About her career she said, “I don’t know what people really think about me. They say that I am talented, good-looking, hardworking, and wonder why I haven’t made it to the top.I know why. It was because I came in under a small banner and producers are unwilling to gamble on newcomers who haven’t been adequately introduced. It’s difficult to get a break”.

No regrets, for Prema “enjoys every bit of it. That side of me is satisfied.” Left to herself, she would even be happy all the time, but people keep badgering her about why she hasn’t made it to the top of the glass mountain.

“I don’t for a minute regret what I’ve done. If I did, I would have left long ago and there is nothing to stop me doing so. I enjoy doing character acting. After all, a heroine has such a short life while a character actress can go on and on. And what do our heroines do that’s extraordinary? Most of them just sing and cry.” I tried to detect a trace of sour grapes but couldn’t, all that came through was an engaging honesty.

There is a wistful note in her voice though, as she tells how seriously she takes her career, how she likes to study each role she is offered and seldom gets the opportunity to, as most producers and directors come to her at the last minute when there is no time. She loved her role in “Manzilen” which was very well etched (horrid word) and also in “Amanush” where Shakti Samanta took the trouble to explain exactly what he wanted. She played a prostitute in the former and a village belle (what else) in the latter, and her roles were compact and relevant to the plot.

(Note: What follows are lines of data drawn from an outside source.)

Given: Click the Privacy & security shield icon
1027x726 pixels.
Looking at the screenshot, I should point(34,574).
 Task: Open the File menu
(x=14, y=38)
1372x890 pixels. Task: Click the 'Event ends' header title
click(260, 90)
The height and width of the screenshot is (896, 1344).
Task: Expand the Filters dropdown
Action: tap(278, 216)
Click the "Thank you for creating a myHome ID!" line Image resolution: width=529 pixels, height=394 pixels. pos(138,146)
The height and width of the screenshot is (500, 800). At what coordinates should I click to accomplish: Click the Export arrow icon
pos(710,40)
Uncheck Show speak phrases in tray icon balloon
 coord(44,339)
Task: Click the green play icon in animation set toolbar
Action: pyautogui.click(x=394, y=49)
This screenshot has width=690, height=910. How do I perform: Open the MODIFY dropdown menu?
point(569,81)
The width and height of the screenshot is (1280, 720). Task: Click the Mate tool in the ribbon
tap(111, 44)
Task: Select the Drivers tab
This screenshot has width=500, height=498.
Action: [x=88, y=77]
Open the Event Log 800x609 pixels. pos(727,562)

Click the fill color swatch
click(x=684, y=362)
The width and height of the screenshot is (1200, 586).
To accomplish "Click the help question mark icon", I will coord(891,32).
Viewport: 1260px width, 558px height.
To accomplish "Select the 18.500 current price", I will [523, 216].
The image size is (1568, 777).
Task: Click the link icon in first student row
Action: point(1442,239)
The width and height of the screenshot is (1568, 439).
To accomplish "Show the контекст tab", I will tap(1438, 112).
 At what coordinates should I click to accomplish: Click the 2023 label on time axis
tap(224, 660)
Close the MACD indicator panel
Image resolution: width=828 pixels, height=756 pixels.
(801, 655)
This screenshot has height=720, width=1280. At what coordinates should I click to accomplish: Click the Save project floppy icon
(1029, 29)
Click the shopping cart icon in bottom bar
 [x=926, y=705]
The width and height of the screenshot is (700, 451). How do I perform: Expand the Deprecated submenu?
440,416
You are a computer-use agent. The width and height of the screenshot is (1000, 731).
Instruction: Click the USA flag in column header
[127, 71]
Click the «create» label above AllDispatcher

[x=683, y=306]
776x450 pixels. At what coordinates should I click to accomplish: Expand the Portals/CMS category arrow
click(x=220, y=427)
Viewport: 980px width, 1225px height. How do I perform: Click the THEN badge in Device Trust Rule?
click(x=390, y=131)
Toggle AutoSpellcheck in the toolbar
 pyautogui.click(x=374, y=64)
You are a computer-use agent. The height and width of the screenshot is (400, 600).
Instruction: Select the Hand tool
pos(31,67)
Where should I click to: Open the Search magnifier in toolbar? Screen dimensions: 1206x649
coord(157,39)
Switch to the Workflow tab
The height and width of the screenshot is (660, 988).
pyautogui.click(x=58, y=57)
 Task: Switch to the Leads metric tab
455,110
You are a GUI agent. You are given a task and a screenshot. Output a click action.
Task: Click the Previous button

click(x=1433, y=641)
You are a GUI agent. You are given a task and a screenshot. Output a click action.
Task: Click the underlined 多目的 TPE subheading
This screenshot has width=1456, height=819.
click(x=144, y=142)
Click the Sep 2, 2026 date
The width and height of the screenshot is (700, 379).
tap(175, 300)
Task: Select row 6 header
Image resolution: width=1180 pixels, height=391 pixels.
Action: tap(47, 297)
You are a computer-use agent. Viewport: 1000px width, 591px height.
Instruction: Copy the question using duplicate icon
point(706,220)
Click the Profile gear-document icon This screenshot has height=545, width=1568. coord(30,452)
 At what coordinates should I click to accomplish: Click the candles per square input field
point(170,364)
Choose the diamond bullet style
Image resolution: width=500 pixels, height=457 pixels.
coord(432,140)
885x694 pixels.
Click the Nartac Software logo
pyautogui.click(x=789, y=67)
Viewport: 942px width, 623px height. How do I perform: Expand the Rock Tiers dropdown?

“Busy enough? Of course I’m busy. I don’t work three shifts and worry and try too hard, but I have enough to keep me busy”, she said, laughing all the time. At present she is doing “Barsaat Ki Ek Raat” for “Shaktiji”, with Raakhee and Amitabh Bachchan, and “Lahoo Ke Do Rang”, where she plays a gangster’s moll who dies in the end, “Prem Bandhan” and a Bhojpuri film. Also, she was very excited about her first venture into the field of comedy roles in “Do Ladke, Dono Kadke”, being directed by Basu Chatterji.

She doesn’t feel exploited, though some producers have played her dirty, chopping out scenes that she slogged over. She reacts by putting them into a little black book at the back of her mind and never working with them again. She is sensible, hardheaded, with both feet planted firmly on the ground.

She is basically a happy girl. In spite of a career that seems to be taking too long to “take-off”, a love affair that soured. For her honesty made her admit that there was a time when she and Benjamin were going very steady and then drifted apart. “It’s better this way”, she said. “Nafeesa did not have very much to do with it. The rot had already set in and she was just a kind of catalyst”. She added that no one was to blame.

And anyway, films are not the only thing in her life. She is interested in dancing and would like to perfect her Kathak. She loves travelling and has seen most of India, Singapore, the U.S.A. and England. Another love is shopping and she hates parties as they make her uncomfortable.

“I don’t need excuses to stay on in films. Like I’m waiting for a big break or I have nothing better to do or I’m afraid to get out. I’m enjoying myself and there is no question of regrets.”

So I left and as I came out of the building, I heard her call my name and she waved the umbrella that I had left behind. “Throw it” I said, and she did from the sixth floor and at the last minute I chickened out and let it fall to the ground. The handle smashed and I was glad because it gave me an excuse to change something I hated but tolerated. I looked up and lied “It’s still in one piece” and Prema smiled, uncertainly. For she probably wouldn’t understand about excuses. She doesn’t need them (Interview conducted by Carol D’Souza in 1978).